#### Given entries ####

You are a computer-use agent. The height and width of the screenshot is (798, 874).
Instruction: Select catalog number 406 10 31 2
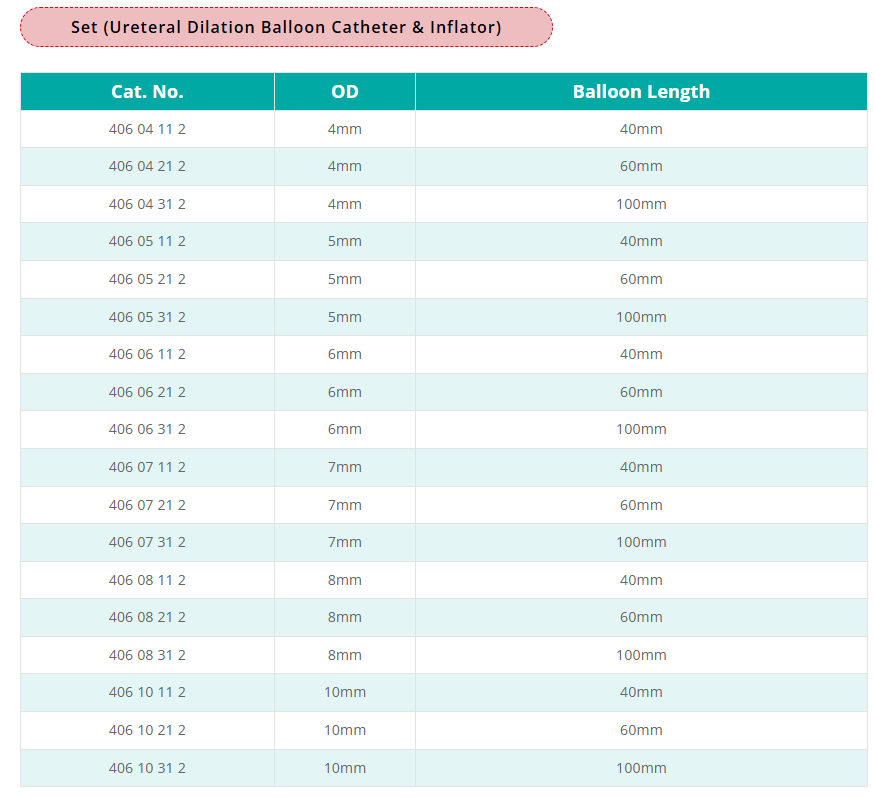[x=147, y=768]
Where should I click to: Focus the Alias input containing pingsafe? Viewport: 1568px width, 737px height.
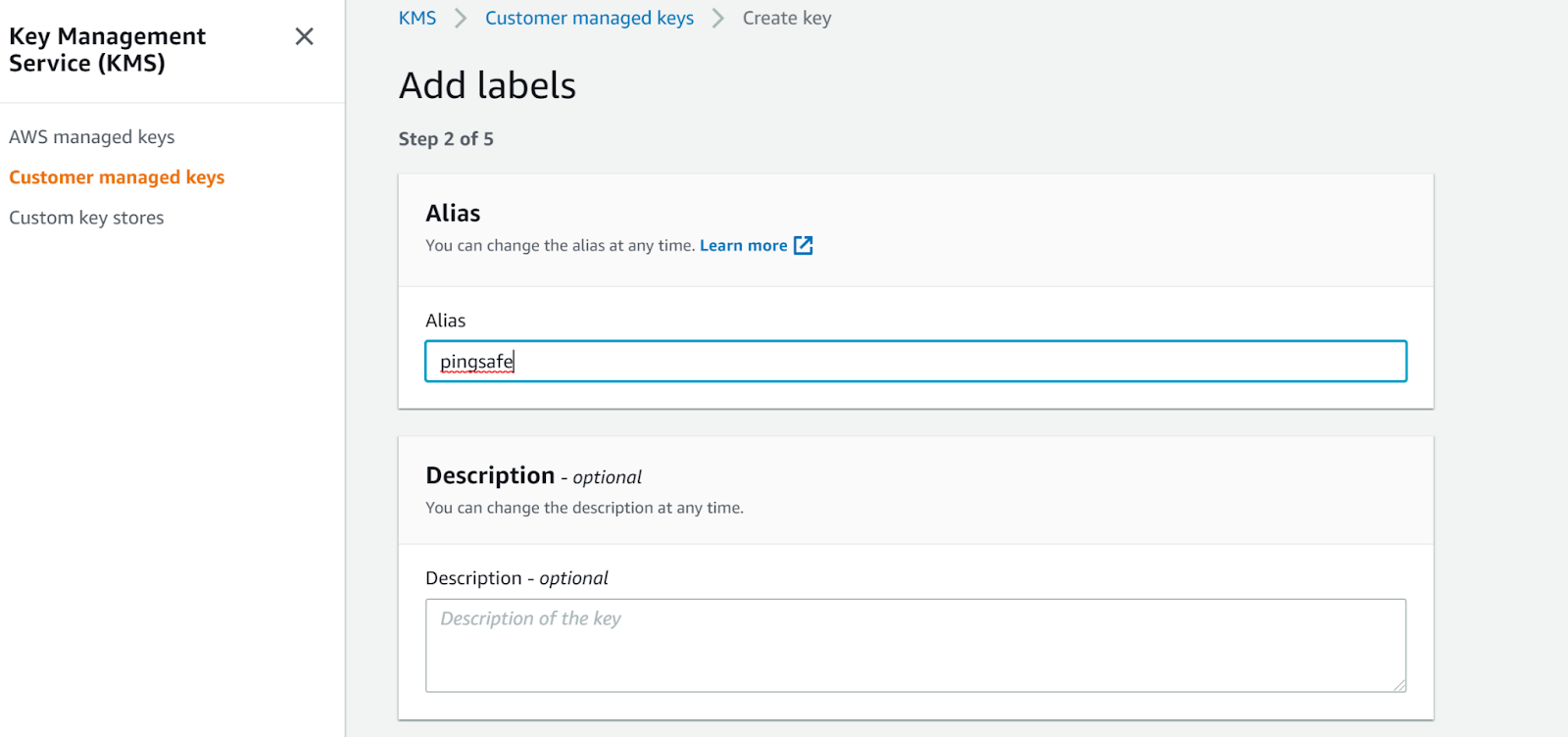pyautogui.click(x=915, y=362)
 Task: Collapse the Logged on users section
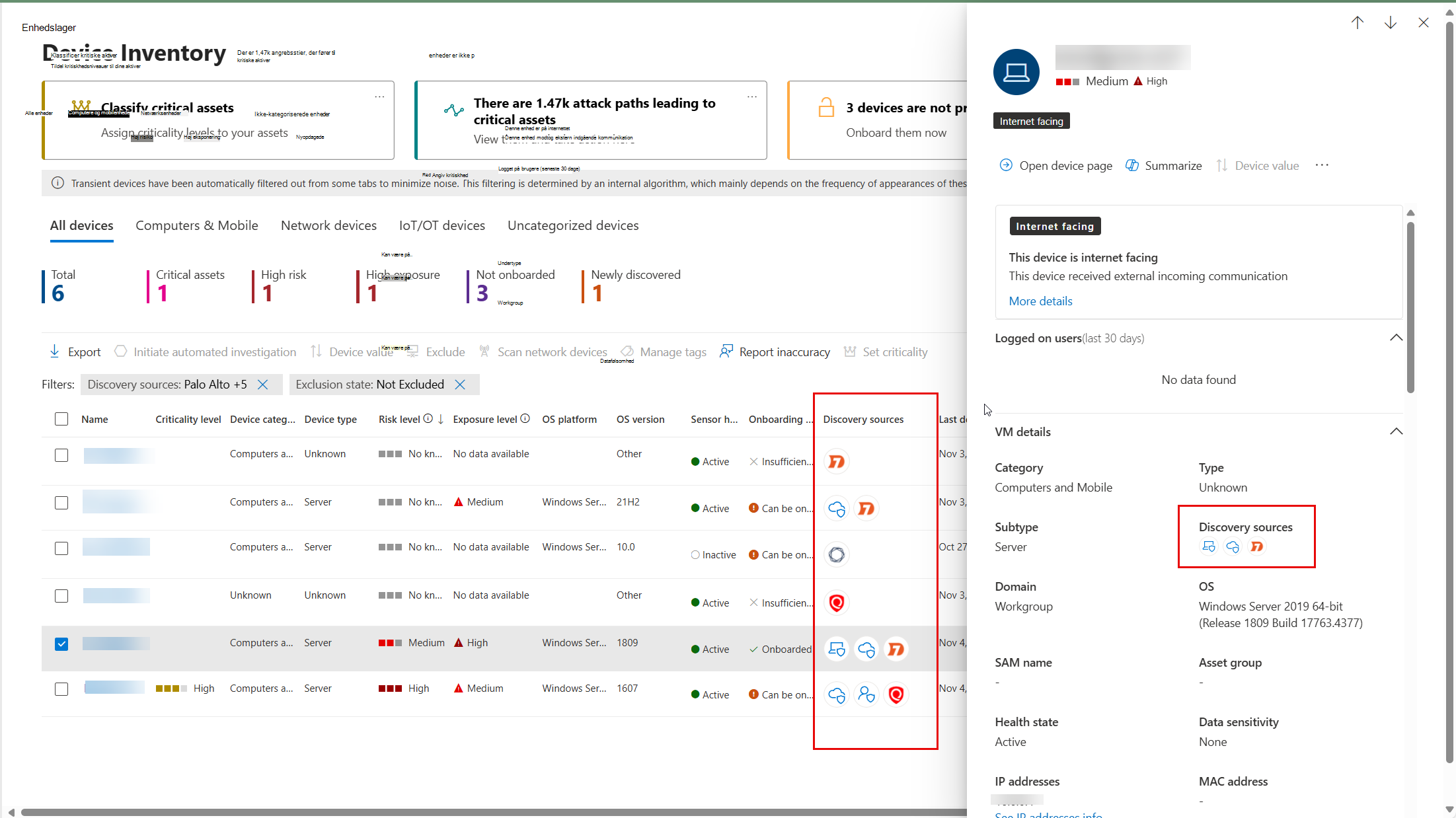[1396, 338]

####

■ Short task ■
Rewrite every line of the material, instructions included, shifting each coordinate value in the answers up by 118. Omit the pictures.

■ Finished task ■
You are a computer-use agent. The height and width of the screenshot is (798, 874).
Instruction: Select catalog number 406 10 31 2
[x=265, y=886]
Where should I click to: Focus the Alias input containing pingsafe? Viewport: 1568px width, 737px height.
pyautogui.click(x=1033, y=480)
 Task: Collapse the Logged on users section
[1514, 456]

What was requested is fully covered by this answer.